A estratégia das forças que promovem esse discurso passa por opor os trabalhadores portugueses aos trabalhadores estrangeiros, para melhor explorarem uns e outros. Aliás, não são os estrangeiros que os afligem, pois defenderam afincadamente a entrega dos nossos setores estratégicos ao capital estrangeiro: a eletricidade e os serviços energéticos (EDP e REN) à chinesa Three Gorges; a maior empresa de telecomunicações aos franceses da Altice; a gestão dos aeroportos (ANA) aos franceses da VINCI, a EFACEC ao fundo alemão da Mutares, e mais de metade da banca nacional. Às forças de direita interessa usar os imigrantes como instrumento de desvalorização salarial de todos os trabalhadores do nosso país. Para tal, recorrem ao racismo e à xenofobia para dificultar a sua integração, mantendo-os na clandestinidade para que continuem a ser sobrexplorados. Ou promovem a concorrência entre trabalhadores imigrantes (precários) e trabalhadores portugueses (direitos reconhecidos) de modo a provocar um regime de equivalência penalizador para estes, e não o seu contrário.
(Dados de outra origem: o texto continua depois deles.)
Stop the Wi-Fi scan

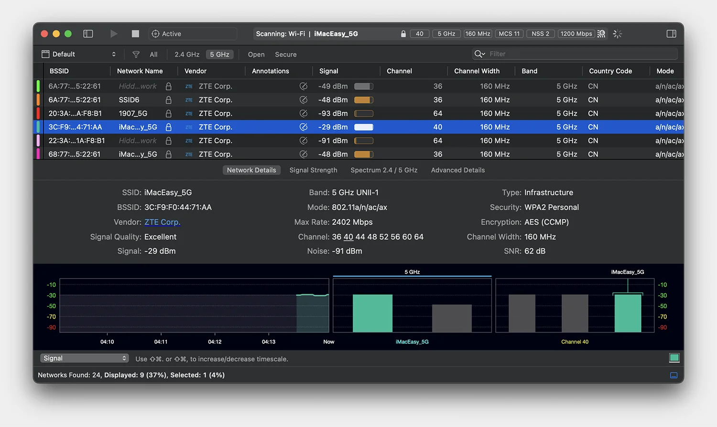tap(135, 34)
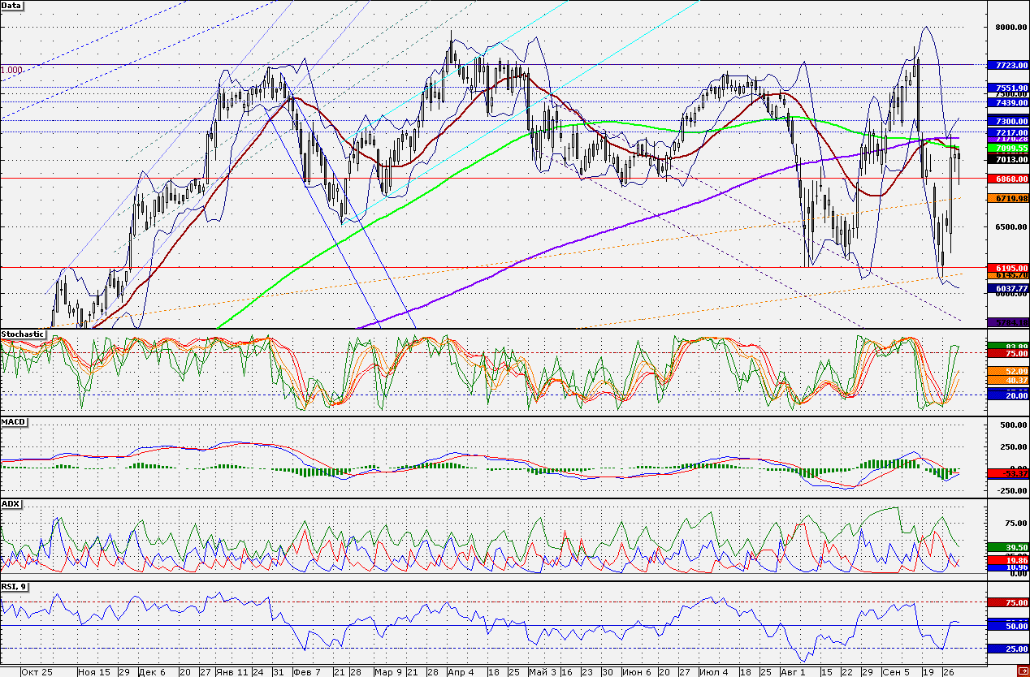Click the Stochastic 75.00 overbought label

1007,353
Os imigrantes não são a ameaça. O inimigo comum são as forças de direita que utilizam os imigrantes, o racismo e a xenofobia como arma de divisão dos trabalhadores de forma a potencializar a sua exploração. Todos os que aqui vivem e trabalham, nascidos em Portugal ou não, devem ter os mesmos direitos, de um salário decente a um vínculo laboral estável, exigindo-se a sua regularização urgente. Exatamente o que deveria ter sido assegurado aos emigrantes portugueses de “bidonville”, pois já recordava Brecht, também “nós somos estrangeiros em quase todos os lugares do mundo”.